Ingredients
The following ingredients have 4 Servings
- 2 cups chickpea flour
- 1/2 cup ice cold water
- 1 tablespoon olive oil
- Pinch salt
- 2 large onions (sliced)
- 4 tablespoons olive oil
- 2-4 splashes balsamic vinegar
- 2 pinches salt
- 14 ounces extra firm or firm tofu
- 1 tablespoon low sodium gluten free tamari
- 1 tablespoon white gluten free miso paste
- 2 tablespoons nutritional yeast
- Salt and pepper
Instruction
- Chickpea Flour Crust: Preheat oven to 350°.
- Mix all ingredients. It should be the consistency of play dough. Oil a 9" pan with olive oil, including the sides of the pan. Oil your hands as well.
- Spread the dough out in the pan, including the sides, pressing down to get it even. Bake at 350° for 20-25 minutes, or until the edges are starting to turn golden.
- Filling: Heat the olive oil in a pan on medium low heat. Add sliced onions. Sprinkle salt on onions.

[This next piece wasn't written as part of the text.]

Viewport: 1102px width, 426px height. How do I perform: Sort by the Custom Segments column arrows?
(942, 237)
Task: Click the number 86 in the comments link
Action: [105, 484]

- Stir the onions every few minutes or so. Cook about 35-40 minutes until they are well-browned. Add a small amount of water if they start to stick. Add balsamic vinegar and cook until it's evaporated.
- In a food processor, mix caramelized onions* - reserving 1/4 cup to place on top, tofu, tamari, miso paste, nutritional yeast, and salt and pepper to taste.
- Spread filling on chickpea flour crust. Sprinkle reserved onions on top. Bake at 400° for 20-25 minutes, or until browned.